Based on your observation, I think what you want is syntactic clustering. Your biggest issue, though, is the fact that you need online clustering, and not static clustering. The classical clustering algorithms that would work well in the static case (like hierarchical clustering, or union find) aren't really suited for online clustering , unless you redo the clustering from scratch every time a new tweet gets added to your database. "Averaging" the clusters to add new elements isn't a great solution according to my experience, because you need to retain all the information of every cluster member to update the "average" every time new data gets in. Also, algorithms like hierarchical clustering and union find work well because they can join pre-existant clusters if a link of similarity is found between them, and they don't simply assign a new element to the "closest" cluster, which is what you suggested to do in your post.

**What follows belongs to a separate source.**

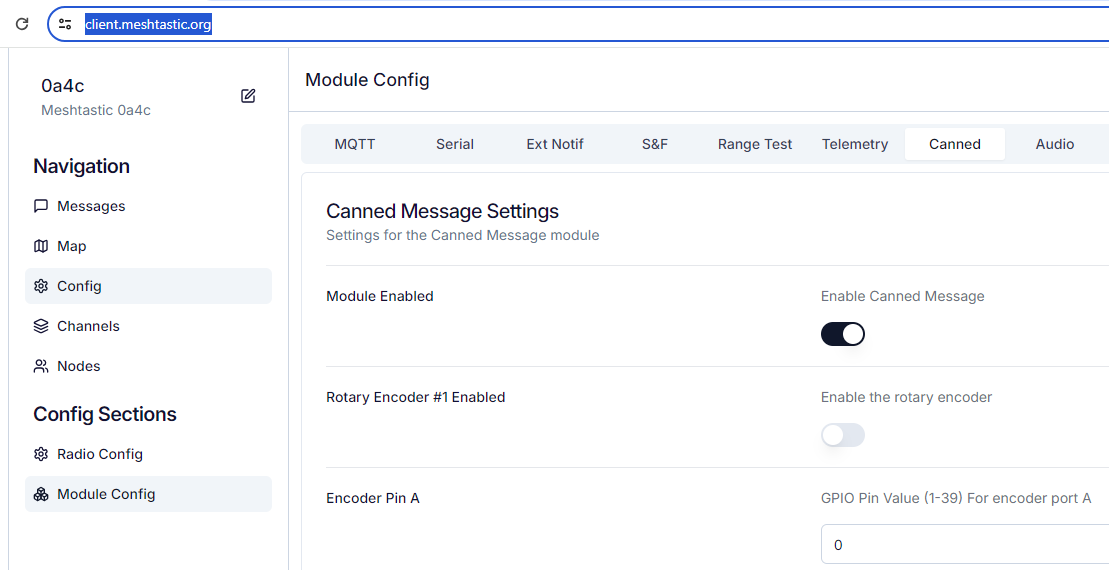This screenshot has width=1109, height=570.
Task: Open site information icon in address bar
Action: (65, 24)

Algorithms like MinHash (or SimHash) are indeed more suited to online clustering, because they support the idea of "querying" for similar documents. MinHash is essentially a way to obtain pairs of documents that exceed a certain threshold of similarity (in particular, MinHash can be considered an estimator of Jaccard similarity) without having to rely on a quadratic algorithm like pairwise comparison (it is, in fact, O(nlog(n)) in time). It is, though, quadratic in space, therefore a memory-only implementation of MinHash is useful for small collections only (say 10000 tweets). In your case, though, it can be useful to save "sketches" (i.e., the set of hashes you obtain by min-hashing a tweet) of your tweets in a database to form an "index", and query the new ones against that index. You can then form a similarity graph, by adding edges between vertices (tweets) that matched the similarity query. The connected components of your graph will be your clusters.
This sounds a lot like canopy pre-clustering to me.
Essentially, each cluster is represented by the first object that started the cluster.
Objects within the outer radius join the cluster. Objects that are not within the inner radius of at least one cluster start a new cluster. This way, you get an overlapping (non-disjoint!) quantization of your dataset. Since this can drastically reduce the data size, it can be used to speed up various algorithms.
However don't expect useful results from clustering tweets. Tweet data is just to much noise. Most tweets have just a few words, too little to define a good similarity. On the other hand, you have the various retweets that are near duplicates - but trivial to detect.
So what would be a good cluster of tweets? Can this n-gram similarity actually capture this?